*SOURCE EXTRACT:*
□ □ □ □ □ □ □
U.S. Secretary of Energy Ernest Moniz has announced that the Department of Energy (DOE) will sign an agreement with Southern Co. and Oglethorpe Power for a $6.5 billion loan guarantee that puts federal taxpayers on the hook if the Vogtle 3 & 4 new reactor project defaults on its loan repayments. Energy Secretary Ernest Moniz will speak at the proposed new reactor construction site at 2 PM Eastern today, Thursday, Feb. 20th (you can listen to his address by calling 1-800-282-1696).
President Obama gave the Vogtle 3 & 4 federal loan guarantee offer (for a total of $8.3 billion) the highest profile possible, by announcing it himself at a press event in Feb. 2010. Despite this, it has taken over four years for the project proponents to sign on the dotted line, given their reluctance to put any of their own "skin in the game," in the form of credit subsidy fees. The nuclear loan guarantee program was authorized in the 2005 Energy Policy Act, and $22.5 billion was approved by Congress and George W. Bush for new nuclear facilities on Dec. 23, 2007 ($18.5 billion for new reactors, $4 billion for new uranium enrichment).
The $8.3 billion Vogtle 3 & 4 federal loan guarantee is 15 times bigger than the infamous Solyndra solar loan guarantee, which defaulted on its loan repayment, a $585 million loss to the U.S. Treasury. But the Vogtle 3 & 4 loan guarantee is at much higher financial risk of default than was the Solyndra solar project!
Beyond Nuclear's Paul Gunter blasted the deal in a Common Dreams interview. Southern Alliance for Clean Energy (SACE) also blasted the deal in a press release. Harvey Wasserman has penned an essay entitled "Obama's Nuke-Powered Drone Strike on America's Energy Future."
Please contact President Obama and Energy Secretary Moniz, registering your disapproval of this $6.5 billion nuclear loan guarantee, and urging them not to grant the remaining $1.8 billion nuclear loan guarantee to project partner MEAG for Vogtle 3 & 4. Also urge them to withdraw any further nuclear loan guarantee offers, with the remaining $10.2 billion authorized for new reactors, and $4 billion authorized for new uranium enrichment.
But the federal nuclear loan guarantees, and even the CWIP charges which are gouging Georgia ratepayers, are not the only subsidies benefitting this proposed new reactor project. If Vogtle 3 & 4 do get built and operated, the George W. Bush DOE also obligated U.S. taxpayers to ultimate liability for the risks and costs of the high-level radioactive waste they would generate. DOE hastily signed the contract in the last days of the Bush administration, despite the fact that federal courts are awarding $500 million per year in damages to nuclear utilities for DOE's breach of contract for failing to begin taking title to irradiated nuclear fuel in 1998 under the contractual agreements signed in the mid-1980s. The hastily signed contacts were exposed by D.C. attorney Diane Curran, IEER President Arjun Makhijani, and Beyond Nuclear's Kevin Kamps in a March 24, 2010 press conference based on a FOIA Request.
□ □ □ □ □ □ □
*MATERIAL SHOWN:*
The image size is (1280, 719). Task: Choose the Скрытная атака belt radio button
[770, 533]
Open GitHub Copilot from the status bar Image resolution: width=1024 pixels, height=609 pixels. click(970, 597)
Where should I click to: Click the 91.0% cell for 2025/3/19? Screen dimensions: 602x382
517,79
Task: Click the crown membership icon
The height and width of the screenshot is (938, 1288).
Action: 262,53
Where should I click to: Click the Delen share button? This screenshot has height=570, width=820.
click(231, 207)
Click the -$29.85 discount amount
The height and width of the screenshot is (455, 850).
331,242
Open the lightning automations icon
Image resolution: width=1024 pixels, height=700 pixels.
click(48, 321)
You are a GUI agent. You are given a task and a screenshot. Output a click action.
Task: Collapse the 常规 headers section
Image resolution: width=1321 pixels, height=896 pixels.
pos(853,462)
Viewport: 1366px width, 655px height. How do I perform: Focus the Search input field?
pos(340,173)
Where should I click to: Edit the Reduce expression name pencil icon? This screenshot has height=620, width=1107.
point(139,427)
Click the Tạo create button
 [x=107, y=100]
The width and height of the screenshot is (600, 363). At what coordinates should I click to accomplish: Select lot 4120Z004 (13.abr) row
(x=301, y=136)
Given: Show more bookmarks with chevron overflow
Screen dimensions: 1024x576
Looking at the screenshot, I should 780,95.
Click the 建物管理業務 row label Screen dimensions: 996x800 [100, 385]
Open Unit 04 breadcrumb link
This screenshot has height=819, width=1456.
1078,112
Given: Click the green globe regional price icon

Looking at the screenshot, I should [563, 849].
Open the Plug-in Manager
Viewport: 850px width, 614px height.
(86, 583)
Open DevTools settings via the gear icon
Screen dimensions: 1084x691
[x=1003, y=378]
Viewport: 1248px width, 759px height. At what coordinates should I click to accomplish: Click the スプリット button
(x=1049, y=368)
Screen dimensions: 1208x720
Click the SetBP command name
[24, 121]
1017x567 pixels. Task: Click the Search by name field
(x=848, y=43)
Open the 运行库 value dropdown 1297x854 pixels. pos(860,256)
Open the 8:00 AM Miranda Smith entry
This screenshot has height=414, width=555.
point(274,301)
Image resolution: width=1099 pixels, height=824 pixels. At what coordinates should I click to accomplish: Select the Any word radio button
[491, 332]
□ □ □ □ □ □ □
*REQUIRED ACTIONS:*
(1) Extract the passage from the Vogtle loan guarantee article, starting with "Beyond Nuclear's Paul" and going on through "new uranium enrichment.".
(2) According to the Vogtle loan guarantee article, how much did the Solyndra default cost the U.S. Treasury?
(3) Decide whether each statement agrees with the Vogtle loan guarantee article, and answer yes or no with the deciding words quoted from it.
(a) President Obama announced the Vogtle 3 & 4 loan guarantee offer himself in Feb. 2010.
(b) All of the $22.5 billion approved on Dec. 23, 2007 was for new reactors.
(c) Federal courts are awarding $500 million per year in damages to nuclear utilities.

*TASK ANSWERS:*
(1)
Beyond Nuclear's Paul Gunter blasted the deal in a Common Dreams interview. Southern Alliance for Clean Energy (SACE) also blasted the deal in a press release. Harvey Wasserman has penned an essay entitled "Obama's Nuke-Powered Drone Strike on America's Energy Future."
Please contact President Obama and Energy Secretary Moniz, registering your disapproval of this $6.5 billion nuclear loan guarantee, and urging them not to grant the remaining $1.8 billion nuclear loan guarantee to project partner MEAG for Vogtle 3 & 4. Also urge them to withdraw any further nuclear loan guarantee offers, with the remaining $10.2 billion authorized for new reactors, and $4 billion authorized for new uranium enrichment.

(2) $585 million

(3)
(a) Yes: "by announcing it himself at a press event in Feb. 2010"
(b) No: "$18.5 billion for new reactors, $4 billion for new uranium enrichment"
(c) Yes: "federal courts are awarding $500 million per year in damages to nuclear utilities"